Sono le due e mezzo del pomeriggio. Il mondo, fuori, è caldo e incandescente come l'inferno. Le rocce, il cielo, il mare brillano della stessa luce abbagliante. A guardarli a lungo, i loro confini si assottigliano fino a fondersi in un'unica massa caotica. Tutti gli esseri coscienti fuggono da questa luce e sprofondano al riparo dell'ombra. Anche gli uccelli smettono di volare. Ma in casa fa fresco e si sta bene. Suga è in salotto che ascolta musica classica. Io sono seduto al mio computer e sto scrivendo.
-Non è che ti da  fastidio?- mi chiede Suga.
Questa musica non mi da mai fastidio, rispondo.

Vorrei ricostruire, ripercorrendo i miei ricordi, la storia che Suga mi ha raccontato alcuni giorni fa in quel paesino della Borbogna. Non è un'impresa facile. La sua narrazione era frammentaria, e tendeva a confondere i tempi e la successione degli eventi. A volte faticavo a capire in che ordine fossero avvenuti i fatti o a distinguere tra causa e effetto. Ma questo è più che comprensibile. Quella cosa, sepolta tanto a lungo nella sua memoria, gli lacerava la carne. 

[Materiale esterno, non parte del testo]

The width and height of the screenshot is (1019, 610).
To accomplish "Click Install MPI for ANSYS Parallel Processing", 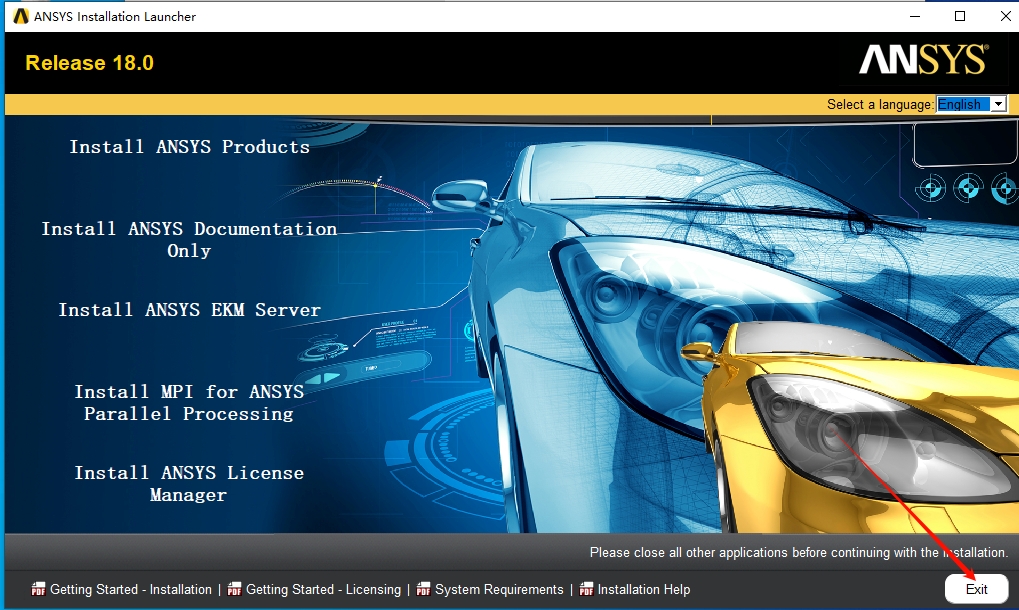I will point(188,402).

L'ho convinto a raccontare. Usando ogni mezzo: l'incoraggiamento, le minacce, la tenerezza, le lusinghe, la seduzione. Sorseggiando il vino rosso siamo rimasti a parlare fino all'alba. Tenendoci per mano, abbiamo ripercorso le tracce della sua memoria, analizzando, cercando di ricostruire. Ma c'è una parte che Suga non riesce assolutamente a ricordare. Appena provava ad addentrarsi in quella zona, la sua mente si confondeva e beveva altro vino. Abbiamo rinunciato ad insistere oltre, è un terreno delicato, siamo usciti in punta di piedi e ci siamo spostati su territori meno rischiosi.

Gliel'ho chiesto direttamente. Si sa, io non posso fare a meno di chiedere le cose in modo diretto. Da quanto tempo li tingi? Da dieci anni mi ha risposto. Dieci anni fa i miei capelli sono diventati tutti bianchi, dal primo all'ultimo, ha detto. A causa di una malattia? ho chiesto.
E lui: no, è successa una cosa, in seguito alla quale i miei capelli sono diventati bianchi di colpo, in una notte.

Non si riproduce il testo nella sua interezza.